This was a first for me, although I watched my mom dry apricots and apples growing up. It is surprisingly easy.
I got most of my information from this site. And from an older version of this book which a sweet lady I visit teach let me borrow. I'm telling you, there is a wealth of information about food storage out there--you just have to find it!
There are different methods of drying foods. I'm just going to talk about using a dehydrator because that's what Hannah has. I thought about drying some food in my oven, but the thought of having my oven on and cracked open for six-twelve hours with a curious toddler running around made me a little nervous. Besides, why use an oven when you can borrow your friend's?
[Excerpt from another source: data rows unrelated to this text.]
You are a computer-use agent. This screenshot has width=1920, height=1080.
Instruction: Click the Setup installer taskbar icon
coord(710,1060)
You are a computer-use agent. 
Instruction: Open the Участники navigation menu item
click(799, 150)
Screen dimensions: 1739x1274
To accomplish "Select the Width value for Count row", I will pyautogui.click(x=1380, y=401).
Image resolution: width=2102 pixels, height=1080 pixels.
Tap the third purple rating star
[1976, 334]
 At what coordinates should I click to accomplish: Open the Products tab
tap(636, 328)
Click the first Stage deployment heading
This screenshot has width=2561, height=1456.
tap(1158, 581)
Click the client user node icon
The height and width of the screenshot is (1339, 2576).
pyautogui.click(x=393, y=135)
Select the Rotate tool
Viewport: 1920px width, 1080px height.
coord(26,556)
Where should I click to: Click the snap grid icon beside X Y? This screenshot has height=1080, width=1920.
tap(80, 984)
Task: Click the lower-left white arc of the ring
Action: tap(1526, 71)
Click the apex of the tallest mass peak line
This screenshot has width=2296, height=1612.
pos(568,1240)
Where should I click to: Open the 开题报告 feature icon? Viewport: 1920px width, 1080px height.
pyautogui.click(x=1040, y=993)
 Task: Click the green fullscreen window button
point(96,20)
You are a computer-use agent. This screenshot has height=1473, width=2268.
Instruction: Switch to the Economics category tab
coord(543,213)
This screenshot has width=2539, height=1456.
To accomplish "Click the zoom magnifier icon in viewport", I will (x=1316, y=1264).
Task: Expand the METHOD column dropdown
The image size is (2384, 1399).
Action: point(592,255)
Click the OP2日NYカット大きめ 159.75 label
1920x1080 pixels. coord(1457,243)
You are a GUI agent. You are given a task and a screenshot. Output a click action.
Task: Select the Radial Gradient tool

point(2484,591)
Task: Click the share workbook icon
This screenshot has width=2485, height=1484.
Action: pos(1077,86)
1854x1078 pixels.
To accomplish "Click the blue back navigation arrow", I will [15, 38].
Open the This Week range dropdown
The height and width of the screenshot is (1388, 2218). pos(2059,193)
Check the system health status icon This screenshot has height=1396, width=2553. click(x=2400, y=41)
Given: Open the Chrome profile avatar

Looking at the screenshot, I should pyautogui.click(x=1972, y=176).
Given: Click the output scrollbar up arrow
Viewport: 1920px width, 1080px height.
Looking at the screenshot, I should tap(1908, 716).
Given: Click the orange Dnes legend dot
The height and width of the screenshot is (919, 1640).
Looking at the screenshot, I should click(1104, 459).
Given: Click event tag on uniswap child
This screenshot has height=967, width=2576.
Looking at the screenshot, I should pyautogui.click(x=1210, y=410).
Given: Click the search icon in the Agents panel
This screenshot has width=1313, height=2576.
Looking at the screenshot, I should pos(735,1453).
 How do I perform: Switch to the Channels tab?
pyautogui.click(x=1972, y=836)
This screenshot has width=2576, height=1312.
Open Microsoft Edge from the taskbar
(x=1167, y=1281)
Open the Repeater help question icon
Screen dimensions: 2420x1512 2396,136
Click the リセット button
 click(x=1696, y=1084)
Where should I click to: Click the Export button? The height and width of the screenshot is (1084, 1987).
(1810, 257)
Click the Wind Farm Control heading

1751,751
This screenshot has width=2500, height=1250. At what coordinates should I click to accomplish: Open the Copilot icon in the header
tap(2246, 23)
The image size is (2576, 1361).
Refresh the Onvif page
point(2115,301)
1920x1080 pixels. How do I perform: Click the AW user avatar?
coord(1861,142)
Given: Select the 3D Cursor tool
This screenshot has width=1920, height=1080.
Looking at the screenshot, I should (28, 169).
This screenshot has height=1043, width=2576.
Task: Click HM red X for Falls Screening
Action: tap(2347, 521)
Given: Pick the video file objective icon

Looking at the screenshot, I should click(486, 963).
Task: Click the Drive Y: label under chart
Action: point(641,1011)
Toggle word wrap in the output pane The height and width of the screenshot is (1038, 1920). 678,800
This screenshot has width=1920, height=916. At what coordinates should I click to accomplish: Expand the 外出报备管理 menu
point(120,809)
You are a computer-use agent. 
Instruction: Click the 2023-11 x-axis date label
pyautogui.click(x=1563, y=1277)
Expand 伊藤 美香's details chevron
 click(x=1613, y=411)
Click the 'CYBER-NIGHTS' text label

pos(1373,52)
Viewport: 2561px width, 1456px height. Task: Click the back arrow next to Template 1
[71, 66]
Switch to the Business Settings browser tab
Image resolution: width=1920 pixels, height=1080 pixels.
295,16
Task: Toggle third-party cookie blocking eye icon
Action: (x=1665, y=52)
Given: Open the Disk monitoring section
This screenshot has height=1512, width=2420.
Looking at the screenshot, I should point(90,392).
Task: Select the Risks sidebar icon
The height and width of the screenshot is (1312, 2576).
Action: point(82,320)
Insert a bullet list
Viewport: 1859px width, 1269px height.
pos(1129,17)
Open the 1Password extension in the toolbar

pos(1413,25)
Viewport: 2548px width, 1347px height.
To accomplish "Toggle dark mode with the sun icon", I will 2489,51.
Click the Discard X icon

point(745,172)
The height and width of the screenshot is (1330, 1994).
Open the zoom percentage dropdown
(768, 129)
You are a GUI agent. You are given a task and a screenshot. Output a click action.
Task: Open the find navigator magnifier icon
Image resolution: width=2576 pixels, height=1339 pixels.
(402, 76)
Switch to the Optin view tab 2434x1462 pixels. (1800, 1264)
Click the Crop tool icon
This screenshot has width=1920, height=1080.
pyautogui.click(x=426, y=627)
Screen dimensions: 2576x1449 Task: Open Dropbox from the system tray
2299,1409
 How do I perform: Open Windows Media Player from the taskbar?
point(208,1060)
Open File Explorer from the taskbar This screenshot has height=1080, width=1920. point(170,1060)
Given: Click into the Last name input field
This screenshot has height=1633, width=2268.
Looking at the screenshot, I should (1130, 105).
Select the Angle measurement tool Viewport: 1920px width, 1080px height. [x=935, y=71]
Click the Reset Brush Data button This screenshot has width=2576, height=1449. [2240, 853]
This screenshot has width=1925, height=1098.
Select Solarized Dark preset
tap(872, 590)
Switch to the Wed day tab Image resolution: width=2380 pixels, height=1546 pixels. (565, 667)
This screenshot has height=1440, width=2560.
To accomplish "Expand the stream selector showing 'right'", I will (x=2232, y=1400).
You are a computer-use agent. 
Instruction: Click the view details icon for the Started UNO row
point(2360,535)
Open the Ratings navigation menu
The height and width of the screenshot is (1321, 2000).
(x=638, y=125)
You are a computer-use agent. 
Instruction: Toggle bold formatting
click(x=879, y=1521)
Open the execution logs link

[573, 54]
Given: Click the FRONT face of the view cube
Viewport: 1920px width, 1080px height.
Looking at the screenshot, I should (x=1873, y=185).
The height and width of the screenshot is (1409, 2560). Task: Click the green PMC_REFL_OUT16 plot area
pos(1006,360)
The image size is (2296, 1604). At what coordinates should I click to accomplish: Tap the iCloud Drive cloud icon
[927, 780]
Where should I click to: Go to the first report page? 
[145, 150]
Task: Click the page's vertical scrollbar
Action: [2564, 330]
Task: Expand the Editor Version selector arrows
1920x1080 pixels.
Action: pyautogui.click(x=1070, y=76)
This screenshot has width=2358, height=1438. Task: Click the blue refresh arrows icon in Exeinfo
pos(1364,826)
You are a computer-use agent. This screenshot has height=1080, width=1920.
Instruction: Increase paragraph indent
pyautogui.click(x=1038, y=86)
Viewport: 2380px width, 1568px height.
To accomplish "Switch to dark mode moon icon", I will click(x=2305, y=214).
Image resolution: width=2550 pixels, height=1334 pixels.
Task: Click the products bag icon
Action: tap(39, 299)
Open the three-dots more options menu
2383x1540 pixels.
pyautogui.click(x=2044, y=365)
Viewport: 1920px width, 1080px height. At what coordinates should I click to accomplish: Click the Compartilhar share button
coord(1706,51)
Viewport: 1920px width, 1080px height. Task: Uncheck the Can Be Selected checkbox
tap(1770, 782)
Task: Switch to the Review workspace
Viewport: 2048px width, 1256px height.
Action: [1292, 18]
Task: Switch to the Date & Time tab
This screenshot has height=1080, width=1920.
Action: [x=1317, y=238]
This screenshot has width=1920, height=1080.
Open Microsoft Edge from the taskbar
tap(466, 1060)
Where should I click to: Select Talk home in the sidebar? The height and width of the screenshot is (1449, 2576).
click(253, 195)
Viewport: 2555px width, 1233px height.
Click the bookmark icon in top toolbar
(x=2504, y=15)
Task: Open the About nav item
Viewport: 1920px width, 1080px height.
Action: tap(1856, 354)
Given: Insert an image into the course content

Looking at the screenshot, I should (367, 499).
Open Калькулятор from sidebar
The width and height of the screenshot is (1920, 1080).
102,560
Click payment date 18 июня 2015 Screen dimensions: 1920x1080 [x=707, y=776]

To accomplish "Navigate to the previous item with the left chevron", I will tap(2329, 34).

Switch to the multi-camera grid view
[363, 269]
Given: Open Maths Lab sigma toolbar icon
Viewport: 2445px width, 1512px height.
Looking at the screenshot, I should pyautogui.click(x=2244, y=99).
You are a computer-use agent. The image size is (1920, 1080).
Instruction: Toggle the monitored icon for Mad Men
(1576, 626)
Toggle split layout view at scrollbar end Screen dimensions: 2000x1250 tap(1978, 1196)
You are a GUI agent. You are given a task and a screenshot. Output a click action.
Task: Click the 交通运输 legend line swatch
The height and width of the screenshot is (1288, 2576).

Speaking of which, I just bought a bag of onions, Hannah, can I borrow your dehydrator? Point being: borrow, borrow, borrow! Just thank your lender by handing over some of your products.
Some of the pluses of dehydrating are: easy prep and clean up (not like last week), no sugar added so it's healthier, plus when you use lower temperatures (unlike high temps for canning) less vitamins are lost from the food. Recommended storage time is 6 months-1 year for best quality and nutritional value. So basically the food you dry could last forever, but not have any nutritional value. Which defeats the purpose. Unless you are on a diet.
Where do you get the food to dehydrate? From your garden! When produce goes on sale! From neighbors who have obliging fruit trees and gardens. From U-pick operations.
Now that we have all of the basics out of the way, let's dry some food! I have to admit that the food item I'm most concerned about drying is onions. How would I live without onions? There should be a song about it. So we'll be drying some of those. We'll also dry pears because, remember, I got those for FREE!
So pears first:
Turn on your dehydrator so that when your fruit is ready, you are all ready to go. The temperature setter thing is at the bottom there, just like an oven setting. 135 degrees Fahrenheit for pears.
Wash your pears. You don't want to let them sit forever in the water. I think we just rinsed ours. But you also don't want any dirt or bugs on them. Obviously. Peel them, because their skins get really tough when dried. We didn't know that (and are too lazy) so we left ours on.
Cut, core and slice your pears. Pears, and other fruits like pears, brown when exposed to air so we pretreat them.
One source suggested a sulfur treatment which looked way too intense for me (lazy) and the other source suggested pretreating the cut pears with ascorbic acid for five minutes before drying (much easier).
We didn't do either (lazy, recurring theme) and the pears turned out fine. So that seems to be a matter of opinion.
Lay them out on your drying racks. Try to get similar sized fruits on the same tray so they will dry at the same rate. Leave a little room between each fruit so the air/heat can get around all the surface area.
Stick 'em in the dryer and let them go 6-20 hours or until leathery. The drying time will correlate to humidity in the air, and the amount of water in your fruit. So feel free to taste test until you are happy with the end product.
Store your fruit in plastic freezer bags and be sure to squeeze all the air out that you can. Store in a dark, cool place.
Or in your stomach, where these pears ended up. Or Hannah's rather, I've never been very partial to pears. I think they taste like apples that have been rolled around the sandbox.
I got the onions from a club warehouse for very little. I usually buy a big sack and freeze them. Peel and dice and freeze in a freezer bag. But I thought it would be a good idea to have some dried just in case the power goes out, or to take camping.
Preheat the dryer, 130 degrees for onions.
Peel the onions and slice into 1/8-1/4 inch thick.
Layer them on your trays. Be sure to leave a little room around them.
You can dry different fruits together. Don't dry onions with anything. Unless you want onion flavored pears. In fact, one source suggested drying onions outside so the pungency wouldn't affect your home. It wasn't my house so I didn't worry about it.
Dry 6-12 hours until crisp and papery. Again drying time will vary depending on where you live. Good luck with the taste test here.
Again, store in a ziplock bag, where all the air has been removed that can be possibly removed. If you want to make onion flakes or powder. Stick these in your blender and grind it up. Be sure and store it with as little exposure to air as possible.
Try to store your food in portion size amounts. You want to reduce the number of times your dehydrated food is exposed to air. The air will reabsorb the moisture in the air and that can make them spoil sooner.